Department of Homeland Security officials on Thursday warned that the two-month shutdown has piled up contracts, planning work and day-to-day obligations across the agency, with Coast Guard bills mounting, cybersecurity work constrained and border equipment sitting idle. The shutdown began on Feb. 14 and has already reached into operations that DHS counts on for routine maintenance and long-range planning.
Adm. Kevin Lunday said the Coast Guard had more than 5,000 unpaid utility bills, while more than a hundred providers had threatened to cut off electricity and water to Coast Guard stations and air stations. He said the service also had an 18,000-item backlog of Merchant Mariner credentials waiting to be processed, a delay that lands as the U.S. tries to rebuild its maritime workforce. Nick Andersen said about 40% of CISA's staff had been working through much of the shutdown until DHS Secretary Markwayne Mullin recalled furloughed employees last week, but he said the agency is still barred from some activities, including outreach. Andersen said a joint cybersecurity advisory on Iranian threat actors was released last week, yet the agency's work remains “more limited than I would like.”
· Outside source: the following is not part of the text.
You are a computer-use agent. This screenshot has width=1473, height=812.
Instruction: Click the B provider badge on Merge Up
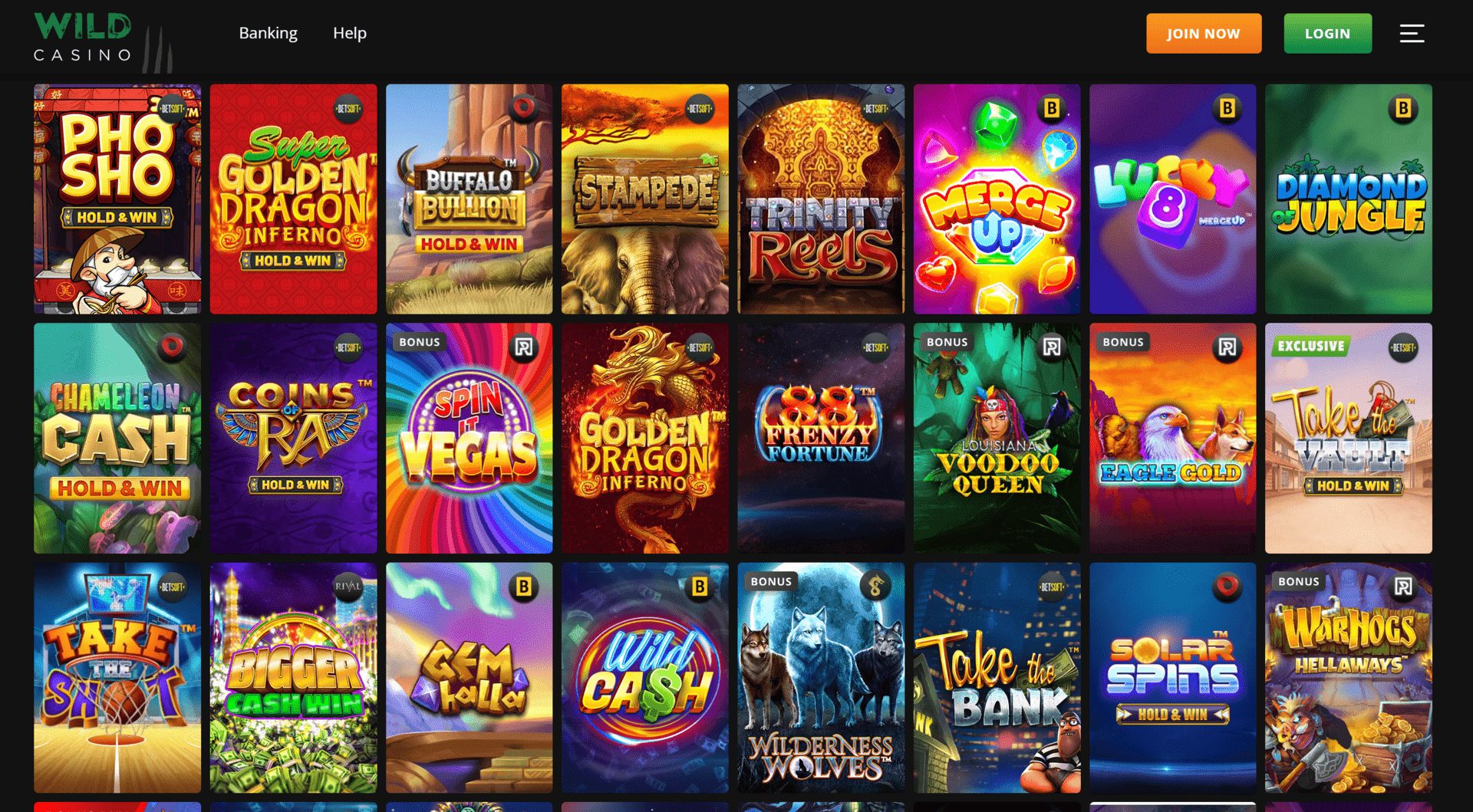click(x=1051, y=109)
The officials were testifying about fiscal 2027 budget requests when the shutdown's practical damage came into view. That matters because the lapse has spread beyond one bureau: it has touched the Coast Guard, CISA, Customs and Border Protection and DHS's preparations for this summer's FIFA World Cup. The Trump administration recently used funding from the One Big Beautiful Bill to pay DHS personnel, including Coast Guard civilians, who had gone without paychecks for weeks, but that move has not erased the operational strain now visible across the department.
Rodney Scott said aircraft, patrol boats and patrol vehicles that need service are being parked, and that border surveillance equipment requiring maintenance is offline until funding is appropriated. He also said confidential human sources are not being paid. Chris Tomney said the lapse has “significantly impacted our operations,” has hindered coordination with state and local partners and has reduced planning efforts for the World Cup. The strain is no longer abstract: the agency is keeping some assets on the sidelines, and the backlog is growing faster than the shutdown relief.
The shutdown has turned DHS's planning machinery into a bottleneck. Coast Guard stations are waiting on basic bills, CISA is operating under legal limits and border technology is going dark until money returns. Unless funding is restored, the agency heads into the spring with fewer tools, less coordination and less time to get ready for a summer event that depends on all three.